6 Responses to “Capturing, Organizing and Developing Ideas”
  1. Angela says:

    Great post.

    Maybe I am still in the dark ages…but I write in a notebook that I carry in my purse at all times. Whenever I have an idea that I don’t want to forget, I scribble it down. Then if I have some down time, like in a waiting room or before meetings, I look back over my past scribbles and maybe add or change something. This habit really helps me relax; I often find that I have fresh insight when I return my previous notes, and I don’t have the stress of trying to remember that million dollar idea I had a few days ago.

  2. Joanna says:

    Thank you, this is a great tip/reminder. I was working on a new idea at the weekend and thinking far too lineally, a good brainstorming session would have been far more valuable. It is also good to be nudged towards becoming more digitally savvy, so I have been checking out the Google Docs templates 😉

  3. Diane says:

    Thanks Emma, for the great tip on looking at digital mind-mapping. Have used mind-mapping at work but never thought about using it for writing ideas down… Also like the idea of keeping a file about everything, all ideas incase they come in handy at some later stage.
    Thanks again for the tips.

  4. Beth says:

    Mind-mapping sounds fascinating — I will definitely be trying it! And when life settles down again, I want to look into those apps, etc. In the meantime, yesterday I bought two small Moleskine notebooks to tuck in my purse, along with an Emma Bridgewater pen that says along the sides “Write it Down — Don’t Forget”. (I have quite a number of Emma Bridgewater dishes, teapot, etc. Now, with Emma Bridgewater stationery available in the local bookstore, I’m sunk!)

    When I was at the funeral home making arrangements for Dad’s service, I noticed the friend who’d accompanied me suddenly start writing furiously on a scrap of paper — it turned out she’d had an idea for a possible picture book for me to write, and she didn’t want to lose track of the idea, so she wrote it down and gave me the scrap of paper. I must transfer that to something besides a scrap of paper in the bottom of my purse!

  5. Patricia says:

    Your Post-its remind me of Journalism 101 and the rules of writing a story lead. 🙂

    I love mind-mapping. Used the technique last summer/fall when I worked with two other individuals at the Peace Museum to create an impressive exhibit of Greg Mortenson’s work to build schools for girls in Afghanistan and Pakistan. It helped us develop creative panel themes. But. it really helped us get our minds around the entire exhibit — from its inception and what we had to do to stay on schedule and ready for public display. Hadn’t thought to use it on my story because I was well into my manuscript and following the JWFK map. I have recently used it to help me mind-map my thoughts about developing my platform and my plan of action once I have a marketable manuscript. Will try it on my next story. Thanks!

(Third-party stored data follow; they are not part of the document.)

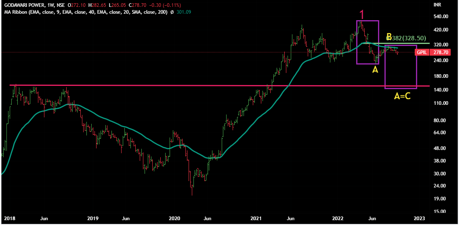Click the 0.382(328.50) Fibonacci level label
This screenshot has height=227, width=462.
(x=407, y=38)
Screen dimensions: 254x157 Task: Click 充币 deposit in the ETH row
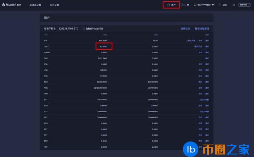point(200,64)
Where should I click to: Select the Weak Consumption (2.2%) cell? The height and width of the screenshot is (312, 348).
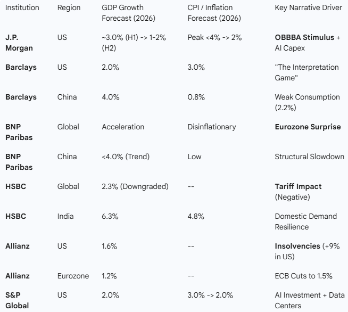click(307, 102)
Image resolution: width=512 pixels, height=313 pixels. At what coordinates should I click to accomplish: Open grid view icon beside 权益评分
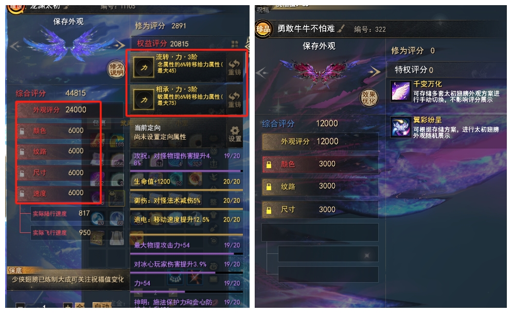coord(235,44)
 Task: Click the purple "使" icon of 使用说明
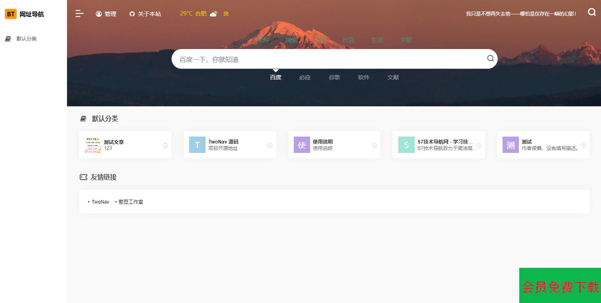pyautogui.click(x=302, y=145)
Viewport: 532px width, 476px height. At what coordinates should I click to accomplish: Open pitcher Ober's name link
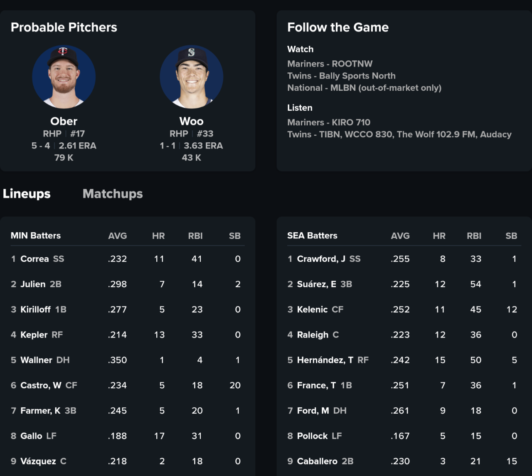(64, 121)
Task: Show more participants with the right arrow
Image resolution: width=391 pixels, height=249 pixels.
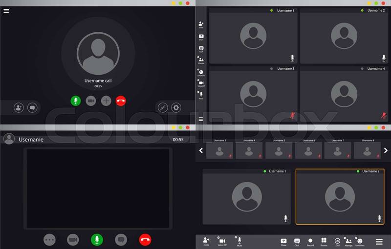Action: click(386, 150)
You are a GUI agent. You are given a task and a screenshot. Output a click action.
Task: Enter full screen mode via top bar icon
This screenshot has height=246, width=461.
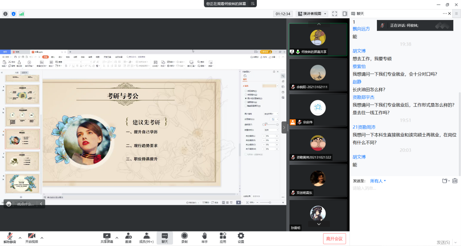click(x=334, y=14)

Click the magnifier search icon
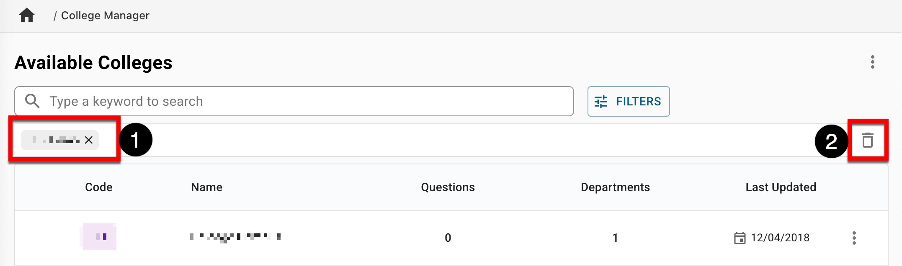[x=32, y=101]
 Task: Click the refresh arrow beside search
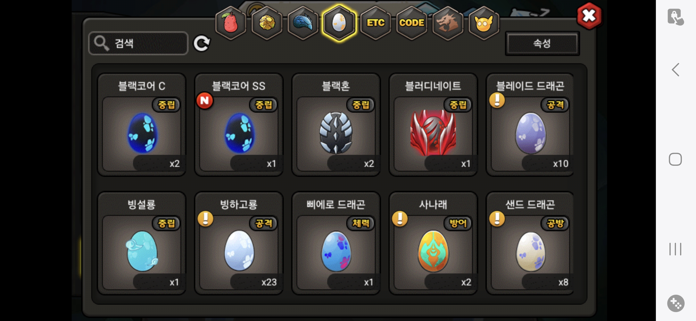(x=202, y=43)

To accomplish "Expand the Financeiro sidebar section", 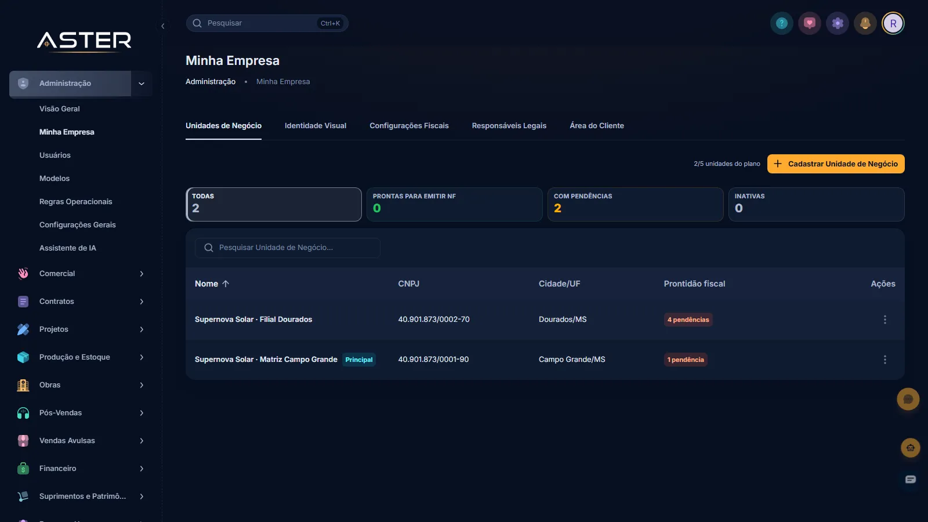I will click(x=81, y=469).
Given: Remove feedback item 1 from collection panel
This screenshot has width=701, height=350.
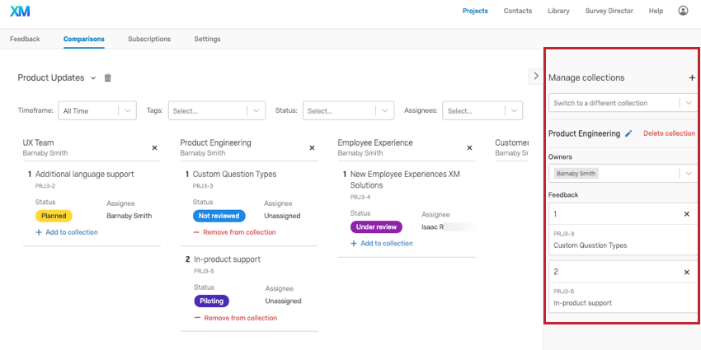Looking at the screenshot, I should coord(686,214).
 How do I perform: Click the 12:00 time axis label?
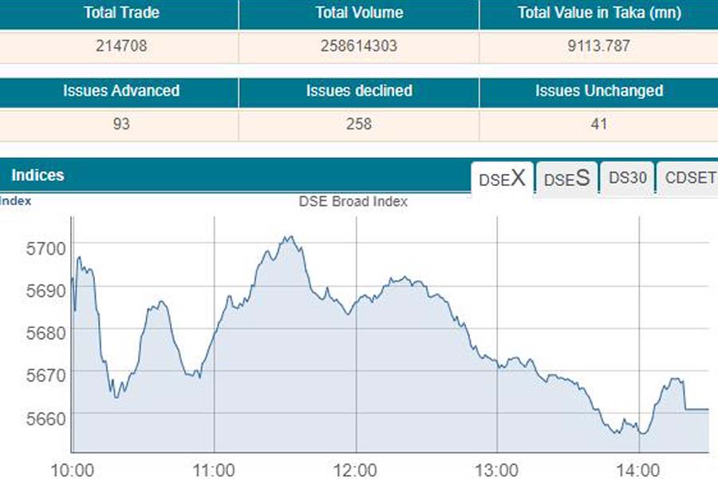tap(355, 469)
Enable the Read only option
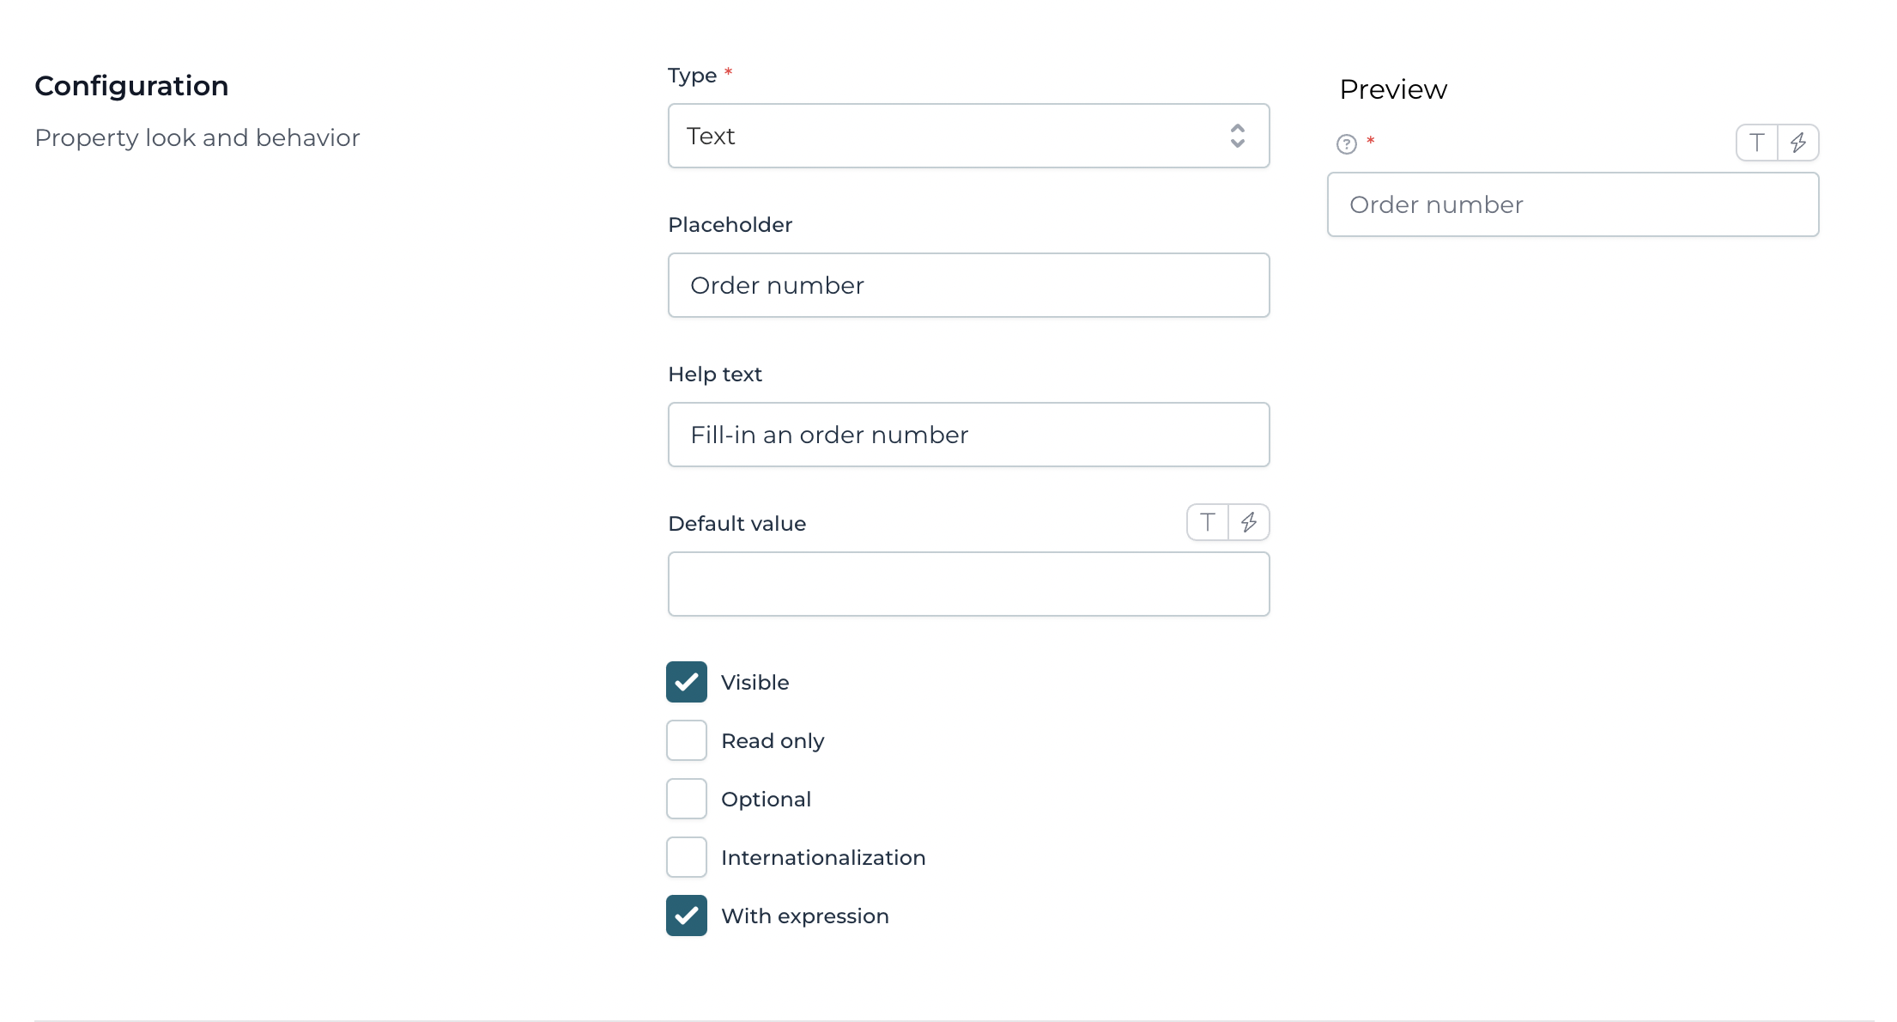The width and height of the screenshot is (1897, 1022). click(x=686, y=739)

  6. Patricia Tilton says:

    I love mind-mapping. I used it last summer/fall as I worked with a team to design a 12-pannel exhibit of author Greg Mortenson’s work to build schools for kids in Pakistan and Afghanistan. It allowed us to contribute all of our creative thoughts about panel themes, as well as map out a plan of what we needed to accomplish to bring it from inception to a fabulous display within a short time-frame. Never thought to use it on my manuscript, because JWFK seemed to fit that bill. But, I do see the advantages. And, I have recently used mind-mapping to think about my next steps once I have a presentable manuscript and the creative ways I can market and network. In the past I just kept a notebook of ideas. More recently I developed a form using the plot-sequencing form to work with an idea. Will definitely use mind-mapping in the future as I know how helpful it can be. Thanks!